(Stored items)
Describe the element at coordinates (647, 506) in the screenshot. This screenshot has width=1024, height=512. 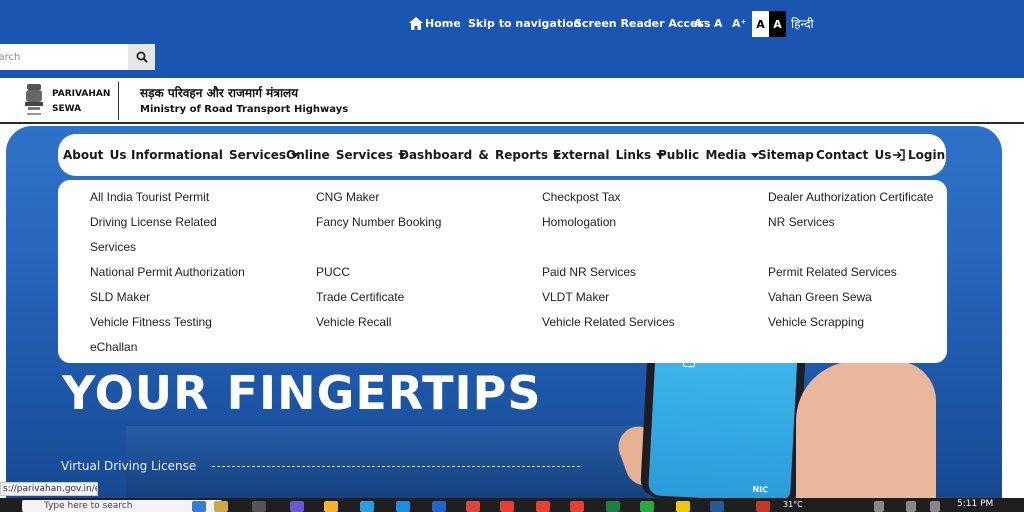
I see `whatsapp-icon` at that location.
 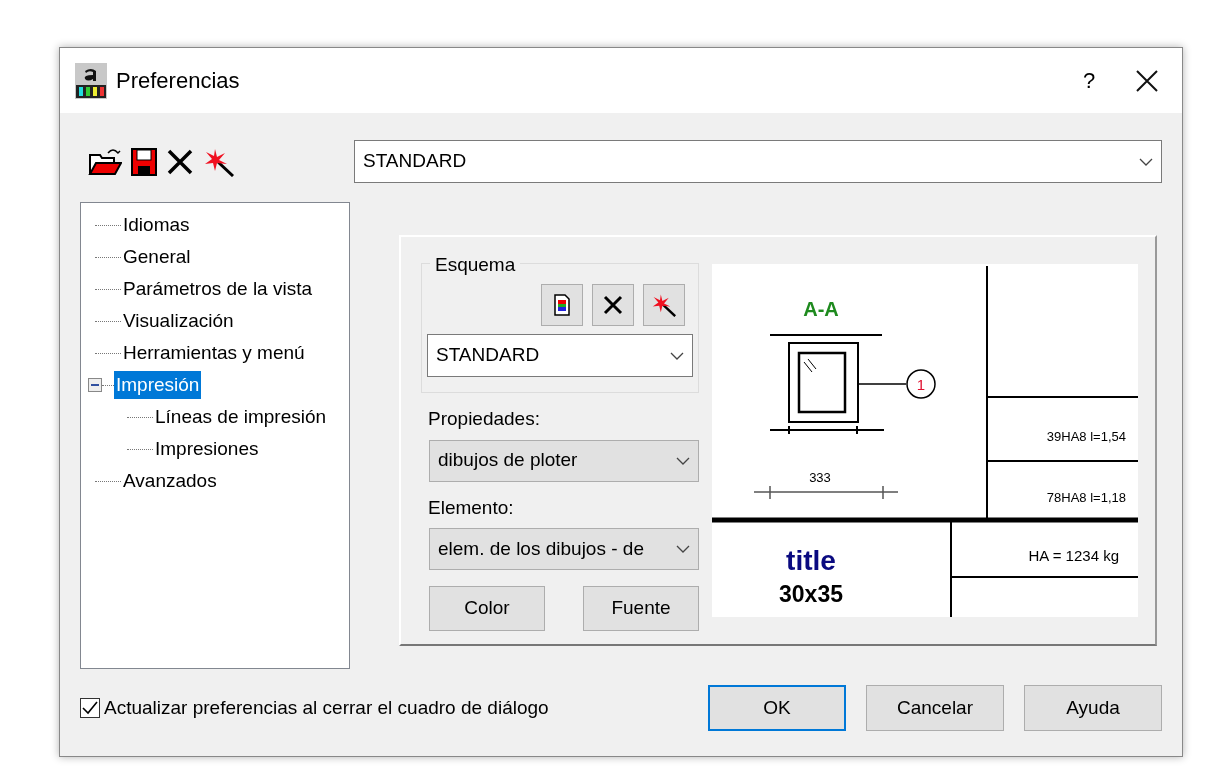 I want to click on bar-mark: 1, so click(x=921, y=384).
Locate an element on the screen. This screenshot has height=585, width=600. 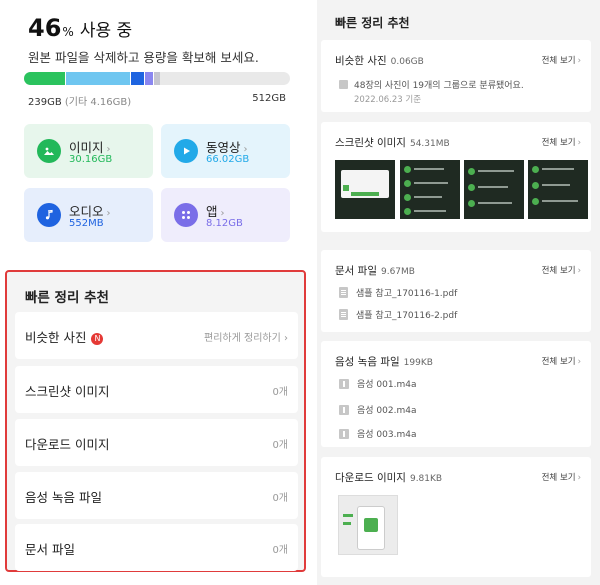
category-size: 552MB is located at coordinates (86, 224).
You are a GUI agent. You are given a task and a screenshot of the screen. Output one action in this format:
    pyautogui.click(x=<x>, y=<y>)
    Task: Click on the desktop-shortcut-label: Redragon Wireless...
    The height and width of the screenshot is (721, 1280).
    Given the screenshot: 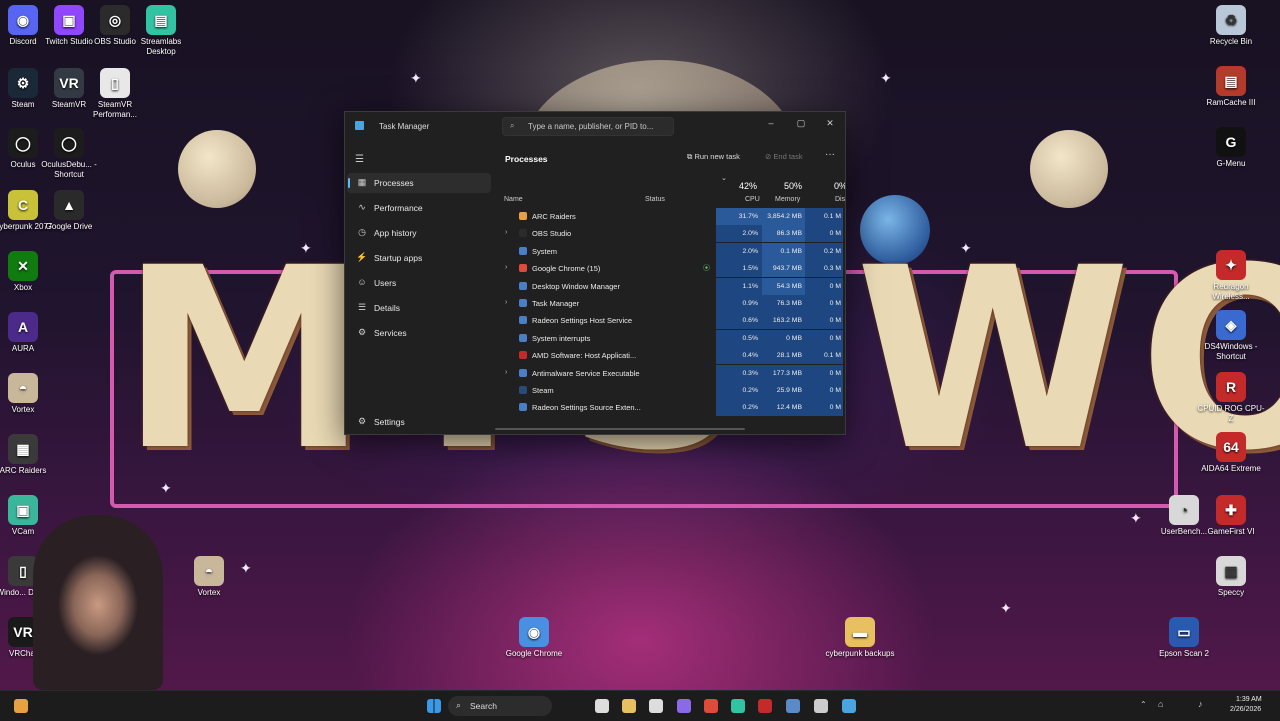 What is the action you would take?
    pyautogui.click(x=1231, y=292)
    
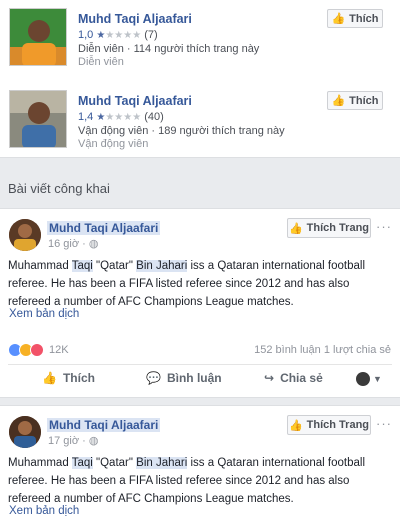 The height and width of the screenshot is (524, 400). What do you see at coordinates (151, 35) in the screenshot?
I see `rating-count: (7)` at bounding box center [151, 35].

** Problem **
Render the lines from the one containing "You are a GUI" through the one containing "The height and width of the screenshot is (721, 1280).", inclusive, as a numbered list, omitting any blank lines.

** Expected answer **
1. You are a GUI agent. You are given a task and a screenshot of the screen. Output one action in this format:
2.     pyautogui.click(x=<x>, y=<y>)
3.     Task: Click on the desktop-shortcut-label: Redragon Wireless...
4.     The height and width of the screenshot is (721, 1280).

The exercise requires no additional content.